Material for this task:
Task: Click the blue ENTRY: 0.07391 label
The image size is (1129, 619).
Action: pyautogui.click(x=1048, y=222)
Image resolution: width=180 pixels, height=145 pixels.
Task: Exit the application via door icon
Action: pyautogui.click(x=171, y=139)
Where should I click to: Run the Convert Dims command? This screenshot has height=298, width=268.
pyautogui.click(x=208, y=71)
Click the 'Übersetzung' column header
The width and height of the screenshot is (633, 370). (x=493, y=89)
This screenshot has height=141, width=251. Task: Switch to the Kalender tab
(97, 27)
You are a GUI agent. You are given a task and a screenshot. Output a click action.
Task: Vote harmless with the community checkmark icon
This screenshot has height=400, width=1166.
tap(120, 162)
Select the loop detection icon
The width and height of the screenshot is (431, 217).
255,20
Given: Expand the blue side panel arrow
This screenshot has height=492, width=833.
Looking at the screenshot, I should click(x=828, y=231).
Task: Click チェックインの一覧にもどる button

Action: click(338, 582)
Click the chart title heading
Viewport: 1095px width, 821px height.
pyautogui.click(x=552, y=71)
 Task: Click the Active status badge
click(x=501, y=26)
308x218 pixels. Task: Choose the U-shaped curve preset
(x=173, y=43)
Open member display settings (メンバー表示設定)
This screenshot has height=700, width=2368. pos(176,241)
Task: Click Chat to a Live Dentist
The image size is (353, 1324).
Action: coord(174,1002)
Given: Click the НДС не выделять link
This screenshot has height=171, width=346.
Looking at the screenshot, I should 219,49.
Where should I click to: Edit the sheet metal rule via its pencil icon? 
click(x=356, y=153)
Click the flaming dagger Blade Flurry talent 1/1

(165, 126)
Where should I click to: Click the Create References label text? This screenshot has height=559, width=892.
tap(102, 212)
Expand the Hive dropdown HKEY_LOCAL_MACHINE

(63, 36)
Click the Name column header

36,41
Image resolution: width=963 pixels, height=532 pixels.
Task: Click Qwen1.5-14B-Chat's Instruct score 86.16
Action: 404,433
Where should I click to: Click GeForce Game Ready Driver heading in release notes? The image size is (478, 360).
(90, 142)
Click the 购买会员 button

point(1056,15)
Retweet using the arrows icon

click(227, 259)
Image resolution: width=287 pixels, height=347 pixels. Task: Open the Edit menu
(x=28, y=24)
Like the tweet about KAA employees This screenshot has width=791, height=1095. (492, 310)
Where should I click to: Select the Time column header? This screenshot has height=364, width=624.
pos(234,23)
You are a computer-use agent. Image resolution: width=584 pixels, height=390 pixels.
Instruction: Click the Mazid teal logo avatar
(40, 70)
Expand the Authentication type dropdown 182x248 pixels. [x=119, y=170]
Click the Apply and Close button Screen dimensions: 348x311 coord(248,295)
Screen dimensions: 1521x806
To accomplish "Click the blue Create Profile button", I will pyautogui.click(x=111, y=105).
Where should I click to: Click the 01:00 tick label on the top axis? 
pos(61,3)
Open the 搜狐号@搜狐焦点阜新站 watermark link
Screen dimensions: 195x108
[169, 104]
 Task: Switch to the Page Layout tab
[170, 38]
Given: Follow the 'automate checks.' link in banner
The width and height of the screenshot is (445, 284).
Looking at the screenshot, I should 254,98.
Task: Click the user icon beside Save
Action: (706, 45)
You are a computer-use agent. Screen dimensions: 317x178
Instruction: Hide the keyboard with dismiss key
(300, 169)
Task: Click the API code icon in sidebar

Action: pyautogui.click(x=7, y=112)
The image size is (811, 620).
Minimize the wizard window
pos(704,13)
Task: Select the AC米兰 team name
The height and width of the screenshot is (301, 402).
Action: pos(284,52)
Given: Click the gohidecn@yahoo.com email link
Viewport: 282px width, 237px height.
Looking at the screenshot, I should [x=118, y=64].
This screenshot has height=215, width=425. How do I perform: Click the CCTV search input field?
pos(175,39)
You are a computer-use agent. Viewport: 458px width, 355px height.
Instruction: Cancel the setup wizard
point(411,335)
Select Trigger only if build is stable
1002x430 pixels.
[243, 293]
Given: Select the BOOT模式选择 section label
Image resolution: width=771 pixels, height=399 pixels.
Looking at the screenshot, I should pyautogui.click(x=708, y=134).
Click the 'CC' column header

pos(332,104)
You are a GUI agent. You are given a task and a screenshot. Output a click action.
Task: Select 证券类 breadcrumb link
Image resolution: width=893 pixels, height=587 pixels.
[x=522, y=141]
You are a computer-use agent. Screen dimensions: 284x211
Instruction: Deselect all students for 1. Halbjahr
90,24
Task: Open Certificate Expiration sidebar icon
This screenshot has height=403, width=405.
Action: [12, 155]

About this exercise: Return the entries above exactly as they were written.

Task response:
Task: Click the blue ENTRY: 0.07391 label
The image size is (1129, 619).
Action: pyautogui.click(x=1048, y=222)
Image resolution: width=180 pixels, height=145 pixels.
Task: Exit the application via door icon
Action: pyautogui.click(x=171, y=139)
Where should I click to: Run the Convert Dims command? This screenshot has height=298, width=268.
pyautogui.click(x=208, y=71)
Click the 'Übersetzung' column header
The width and height of the screenshot is (633, 370). (x=493, y=89)
This screenshot has height=141, width=251. Task: Switch to the Kalender tab
(97, 27)
You are a GUI agent. You are given a task and a screenshot. Output a click action.
Task: Vote harmless with the community checkmark icon
This screenshot has height=400, width=1166.
tap(120, 162)
Select the loop detection icon
The width and height of the screenshot is (431, 217).
255,20
Given: Expand the blue side panel arrow
This screenshot has height=492, width=833.
Looking at the screenshot, I should click(x=828, y=231).
Task: Click チェックインの一覧にもどる button

Action: click(338, 582)
Click the chart title heading
Viewport: 1095px width, 821px height.
pyautogui.click(x=552, y=71)
 Task: Click the Active status badge
click(x=501, y=26)
308x218 pixels. Task: Choose the U-shaped curve preset
(x=173, y=43)
Open member display settings (メンバー表示設定)
This screenshot has height=700, width=2368. pos(176,241)
Task: Click Chat to a Live Dentist
The image size is (353, 1324).
Action: coord(174,1002)
Given: Click the НДС не выделять link
This screenshot has height=171, width=346.
Looking at the screenshot, I should 219,49.
Where should I click to: Edit the sheet metal rule via its pencil icon? 
click(x=356, y=153)
Click the flaming dagger Blade Flurry talent 1/1

(165, 126)
Where should I click to: Click the Create References label text? This screenshot has height=559, width=892.
tap(102, 212)
Expand the Hive dropdown HKEY_LOCAL_MACHINE

(63, 36)
Click the Name column header

36,41
Image resolution: width=963 pixels, height=532 pixels.
Task: Click Qwen1.5-14B-Chat's Instruct score 86.16
Action: 404,433
Where should I click to: Click GeForce Game Ready Driver heading in release notes? The image size is (478, 360).
(90, 142)
Click the 购买会员 button

point(1056,15)
Retweet using the arrows icon

click(227, 259)
Image resolution: width=287 pixels, height=347 pixels. Task: Open the Edit menu
(x=28, y=24)
Like the tweet about KAA employees This screenshot has width=791, height=1095. (492, 310)
Where should I click to: Select the Time column header? This screenshot has height=364, width=624.
pos(234,23)
You are a computer-use agent. Image resolution: width=584 pixels, height=390 pixels.
Instruction: Click the Mazid teal logo avatar
(40, 70)
Expand the Authentication type dropdown 182x248 pixels. [x=119, y=170]
Click the Apply and Close button Screen dimensions: 348x311 coord(248,295)
Screen dimensions: 1521x806
To accomplish "Click the blue Create Profile button", I will pyautogui.click(x=111, y=105).
Where should I click to: Click the 01:00 tick label on the top axis? 
pos(61,3)
Open the 搜狐号@搜狐焦点阜新站 watermark link
Screen dimensions: 195x108
[169, 104]
 Task: Switch to the Page Layout tab
[170, 38]
Given: Follow the 'automate checks.' link in banner
The width and height of the screenshot is (445, 284).
Looking at the screenshot, I should 254,98.
Task: Click the user icon beside Save
Action: (706, 45)
You are a computer-use agent. Screen dimensions: 317x178
Instruction: Hide the keyboard with dismiss key
(300, 169)
Task: Click the API code icon in sidebar

Action: pyautogui.click(x=7, y=112)
The image size is (811, 620).
Minimize the wizard window
pos(704,13)
Task: Select the AC米兰 team name
The height and width of the screenshot is (301, 402).
Action: pos(284,52)
Given: Click the gohidecn@yahoo.com email link
Viewport: 282px width, 237px height.
Looking at the screenshot, I should [x=118, y=64].
This screenshot has height=215, width=425. How do I perform: Click the CCTV search input field?
pos(175,39)
You are a computer-use agent. Viewport: 458px width, 355px height.
Instruction: Cancel the setup wizard
point(411,335)
Select Trigger only if build is stable
1002x430 pixels.
[243, 293]
Given: Select the BOOT模式选择 section label
Image resolution: width=771 pixels, height=399 pixels.
Looking at the screenshot, I should pyautogui.click(x=708, y=134).
Click the 'CC' column header

pos(332,104)
You are a GUI agent. You are given a task and a screenshot. Output a click action.
Task: Select 证券类 breadcrumb link
Image resolution: width=893 pixels, height=587 pixels.
[x=522, y=141]
You are a computer-use agent. Screen dimensions: 284x211
Instruction: Deselect all students for 1. Halbjahr
90,24
Task: Open Certificate Expiration sidebar icon
This screenshot has height=403, width=405.
Action: [12, 155]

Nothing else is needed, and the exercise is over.